#### Work to be completed
Copy every line in the records below that contains the word "agent".

#### Exercise data
#####

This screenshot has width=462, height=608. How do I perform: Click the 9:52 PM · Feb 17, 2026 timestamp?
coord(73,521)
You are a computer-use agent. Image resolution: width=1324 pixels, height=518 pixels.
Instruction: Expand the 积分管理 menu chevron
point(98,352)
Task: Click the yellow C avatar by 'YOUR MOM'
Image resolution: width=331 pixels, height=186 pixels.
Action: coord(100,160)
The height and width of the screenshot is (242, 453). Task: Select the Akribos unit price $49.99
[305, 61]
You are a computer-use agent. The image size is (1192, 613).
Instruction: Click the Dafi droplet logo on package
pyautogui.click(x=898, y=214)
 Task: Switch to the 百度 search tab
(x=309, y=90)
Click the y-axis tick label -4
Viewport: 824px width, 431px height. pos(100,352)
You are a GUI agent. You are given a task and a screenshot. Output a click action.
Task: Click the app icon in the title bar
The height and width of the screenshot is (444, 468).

#####

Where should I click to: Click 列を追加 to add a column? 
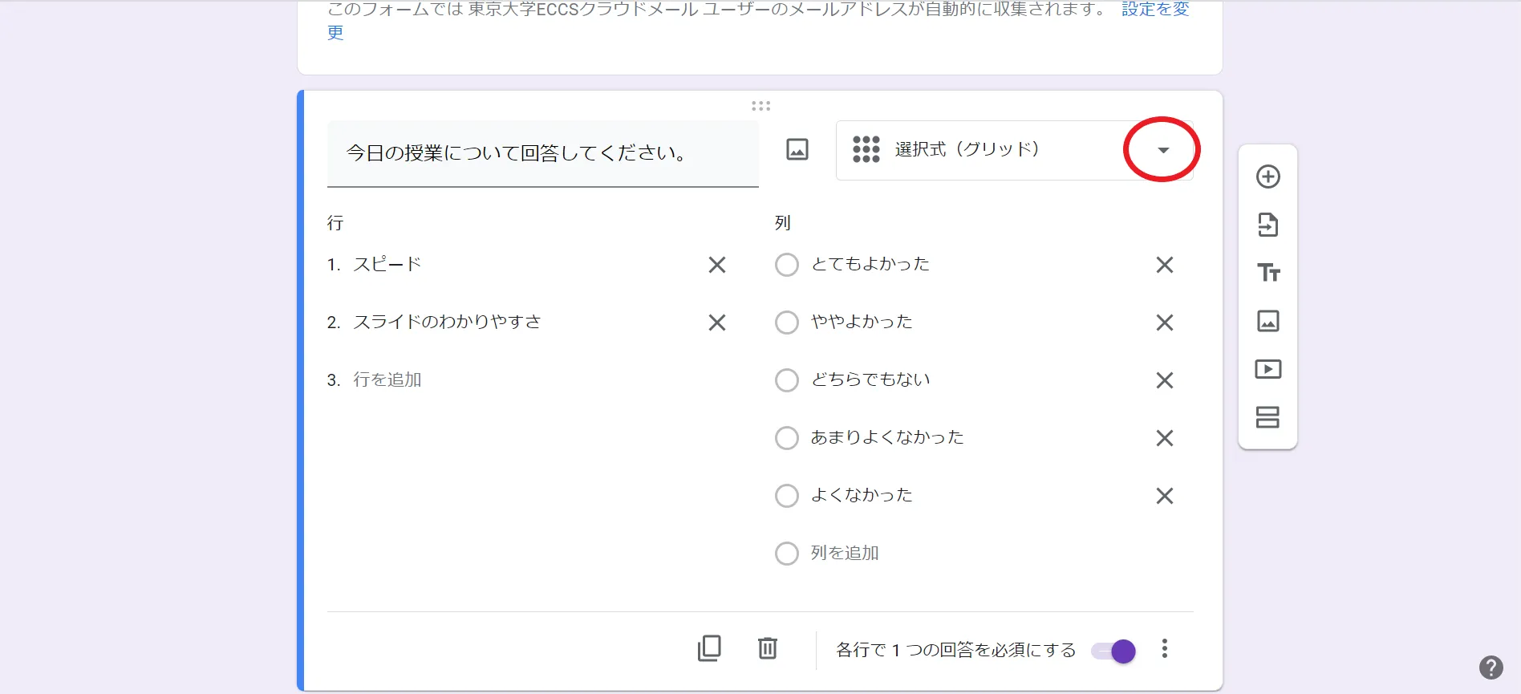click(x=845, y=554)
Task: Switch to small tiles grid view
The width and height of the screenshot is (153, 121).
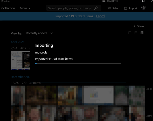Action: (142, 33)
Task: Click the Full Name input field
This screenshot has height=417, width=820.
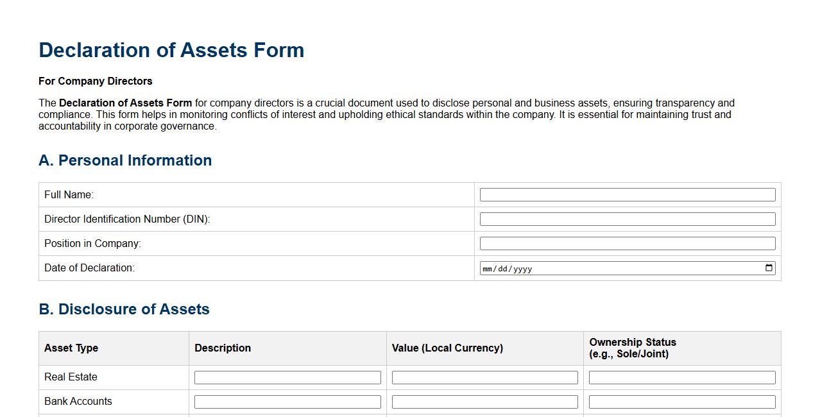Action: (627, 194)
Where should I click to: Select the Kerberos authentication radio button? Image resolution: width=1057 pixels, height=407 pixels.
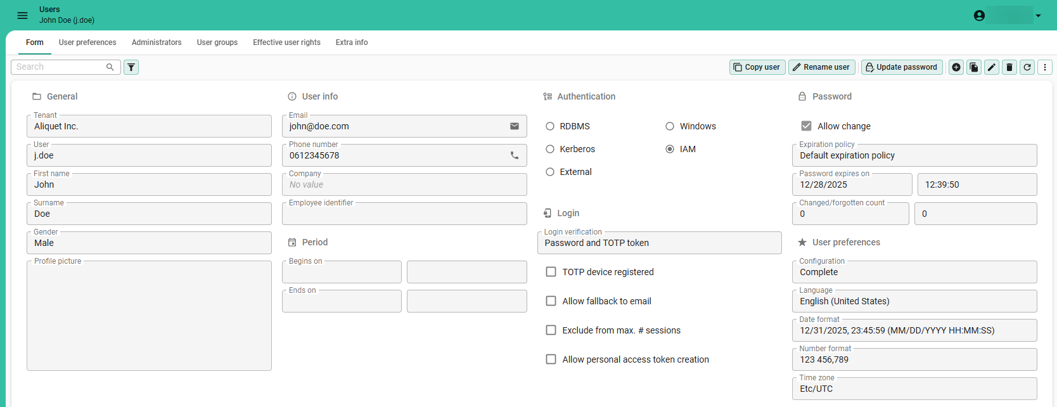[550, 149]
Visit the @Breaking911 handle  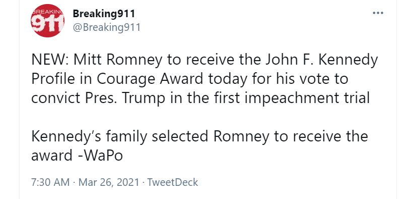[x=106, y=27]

#####

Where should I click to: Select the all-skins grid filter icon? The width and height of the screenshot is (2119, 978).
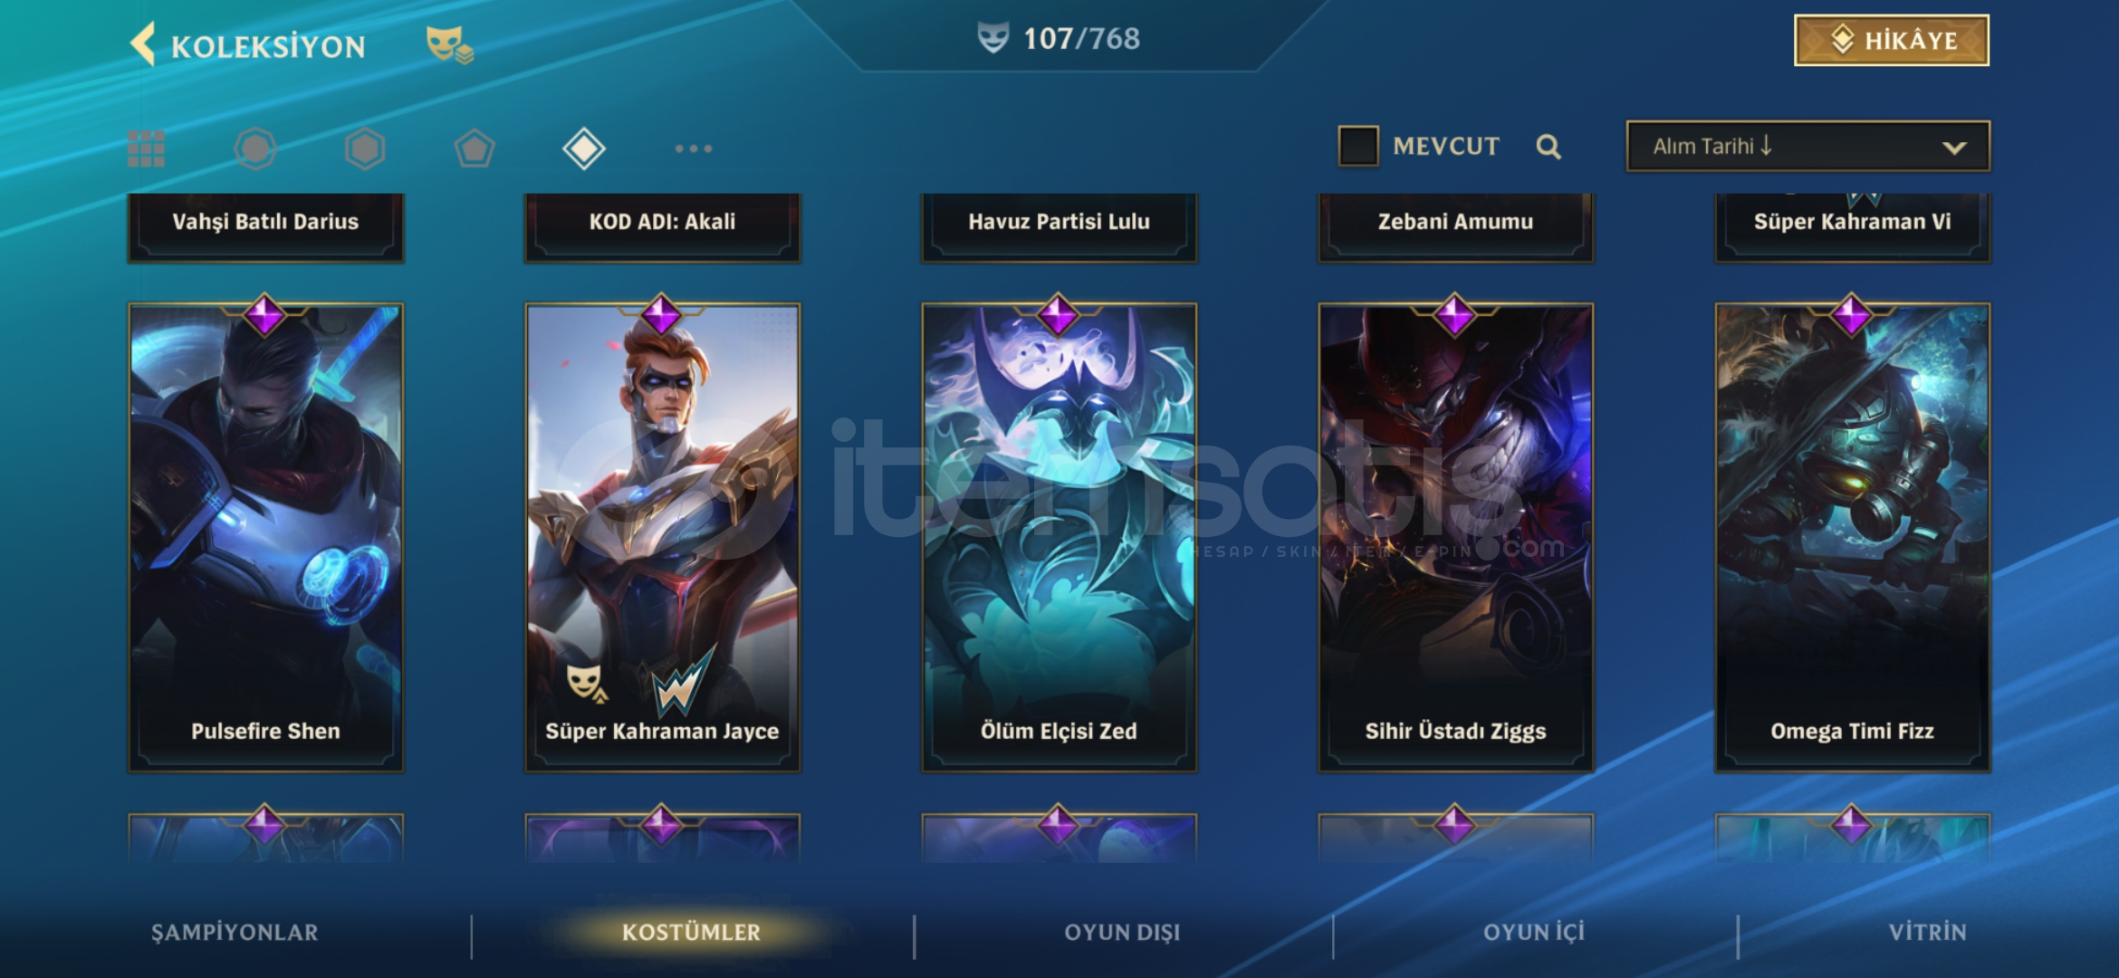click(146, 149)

#####

#### Completed exercise
You are a computer-use agent. Image resolution: width=1324 pixels, height=518 pixels.
You are a computer-use agent. The image size is (1192, 613).
You are a GUI agent. You are given a task and a screenshot. Output a click action.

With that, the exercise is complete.